::: PAGE EXTRACT :::
MariaDB [testing]> SELECT lastname FROM Person where lastname = "last255555";
+------------+
| lastname   |
+------------+
| last255555 |
+------------+
1 row in set (0.593 sec)

As can be seen from the example it took a bit over half a second to retrieve the result. Now let's create an index for this column.

MariaDB [testing]> CREATE INDEX i_lastname ON Person(lastname);
Query OK, 0 rows affected (1.480 sec)
Records: 0  Duplicates: 0  Warnings: 0

The existence of this index can now be verified using SHOW INDEX command.

MariaDB [testing]> SHOW INDEX FROM Person;
+--------+------------+------------+--------------+-------------+-----------+-------------+----------+--------+------+------------+---------+---------------+
| Table  | Non_unique | Key_name   | Seq_in_index | Column_name | Collation | Cardinality | Sub_part | Packed | Null | Index_type | Comment | Index_comment |
+--------+------------+------------+--------------+-------------+-----------+-------------+----------+--------+------+------------+---------+---------------+
| Person |          0 | PRIMARY    |            1 | ID          | A         |     1000000 |     NULL | NULL   |      | BTREE      |         |               |
| Person |          0 | email      |            1 | email       | A         |     1000000 |     NULL | NULL   | YES  | BTREE      |         |               |
| Person |          1 | i_lastname |            1 | lastname    | A         |     1000000 |     NULL | NULL   |      | BTREE      |         |               |
+--------+------------+------------+--------------+-------------+-----------+-------------+----------+--------+------+------------+---------+---------------+

As can be seen from the output, i_lastname has been added as a non-unique index for the Person table. Let's run the previous query again to see the effect of the index.

MariaDB [testing]> SELECT lastname FROM Person WHERE lastname = "last255555";
+------------+
| lastname   |
+------------+
| last255555 |
+------------+
1 row in set (0.003 sec)

The performance increase is really noticeable with this as the query retrieval took previously 0.593 seconds and now only 0.003 seconds.

Regular Expression

  • Regular expression makes it possible to execute more complex queries against the SQL database.
  • Regular expression is used with REGEXP clause followed by the string pattern.
  • Wildcards can be utilized as a part of the pattern.
  • Possible wildcards are presented in the table below.
Wildcard Description
% Zero or more characters
_ One character
[character list] List of characters
[^character list] or [!character list] List of characters that will not be included
  • Two tables are presented below that describe some of the wildcards that can be used with REGEXP.
Wildcard Description
* Zero or more characters (similar to %)
+ Search string with a length of one or more characters
^ Start of the string
$ End of the string
. Any individual character (similar to _)
::: DATA LISTING :::
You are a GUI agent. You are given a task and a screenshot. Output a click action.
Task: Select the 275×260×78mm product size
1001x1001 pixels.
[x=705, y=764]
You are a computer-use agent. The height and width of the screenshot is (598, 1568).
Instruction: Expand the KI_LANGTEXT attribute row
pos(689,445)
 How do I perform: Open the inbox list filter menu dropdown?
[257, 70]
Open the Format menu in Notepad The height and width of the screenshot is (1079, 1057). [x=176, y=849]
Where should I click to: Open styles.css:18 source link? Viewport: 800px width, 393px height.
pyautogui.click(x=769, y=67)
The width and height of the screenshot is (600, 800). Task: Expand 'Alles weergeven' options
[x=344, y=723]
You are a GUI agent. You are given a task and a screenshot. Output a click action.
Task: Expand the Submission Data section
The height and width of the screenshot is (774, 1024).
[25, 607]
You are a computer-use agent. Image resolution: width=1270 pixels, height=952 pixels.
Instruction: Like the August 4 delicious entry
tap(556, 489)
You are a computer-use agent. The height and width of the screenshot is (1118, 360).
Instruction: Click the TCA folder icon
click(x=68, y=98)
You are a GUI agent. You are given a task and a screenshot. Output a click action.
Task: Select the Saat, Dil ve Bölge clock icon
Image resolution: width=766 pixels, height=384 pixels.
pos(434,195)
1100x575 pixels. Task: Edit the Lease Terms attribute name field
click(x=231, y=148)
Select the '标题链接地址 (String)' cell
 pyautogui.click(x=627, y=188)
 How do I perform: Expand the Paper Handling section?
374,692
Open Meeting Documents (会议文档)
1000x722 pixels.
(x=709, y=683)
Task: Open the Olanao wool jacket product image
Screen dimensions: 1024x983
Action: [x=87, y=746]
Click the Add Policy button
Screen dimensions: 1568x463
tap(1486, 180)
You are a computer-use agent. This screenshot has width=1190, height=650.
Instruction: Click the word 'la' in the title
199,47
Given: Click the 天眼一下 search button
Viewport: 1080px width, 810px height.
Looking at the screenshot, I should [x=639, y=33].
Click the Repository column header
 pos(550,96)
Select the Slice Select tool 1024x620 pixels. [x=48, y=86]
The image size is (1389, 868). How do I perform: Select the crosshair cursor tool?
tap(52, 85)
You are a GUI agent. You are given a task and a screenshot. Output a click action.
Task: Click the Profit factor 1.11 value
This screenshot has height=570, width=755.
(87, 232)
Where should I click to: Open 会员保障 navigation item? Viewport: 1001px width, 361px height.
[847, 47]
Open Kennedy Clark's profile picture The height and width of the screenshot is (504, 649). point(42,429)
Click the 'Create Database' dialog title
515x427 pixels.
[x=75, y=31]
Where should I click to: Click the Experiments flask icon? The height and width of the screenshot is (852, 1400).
:::
Can you reproduce the MariaDB indexing text above, from "As can be seen from the output, i_lastname" to "only 0.003 seconds.", word for word?

RESULT:
As can be seen from the output, i_lastname has been added as a non-unique index for the Person table. Let's run the previous query again to see the effect of the index.

MariaDB [testing]> SELECT lastname FROM Person WHERE lastname = "last255555";
+------------+
| lastname   |
+------------+
| last255555 |
+------------+
1 row in set (0.003 sec)

The performance increase is really noticeable with this as the query retrieval took previously 0.593 seconds and now only 0.003 seconds.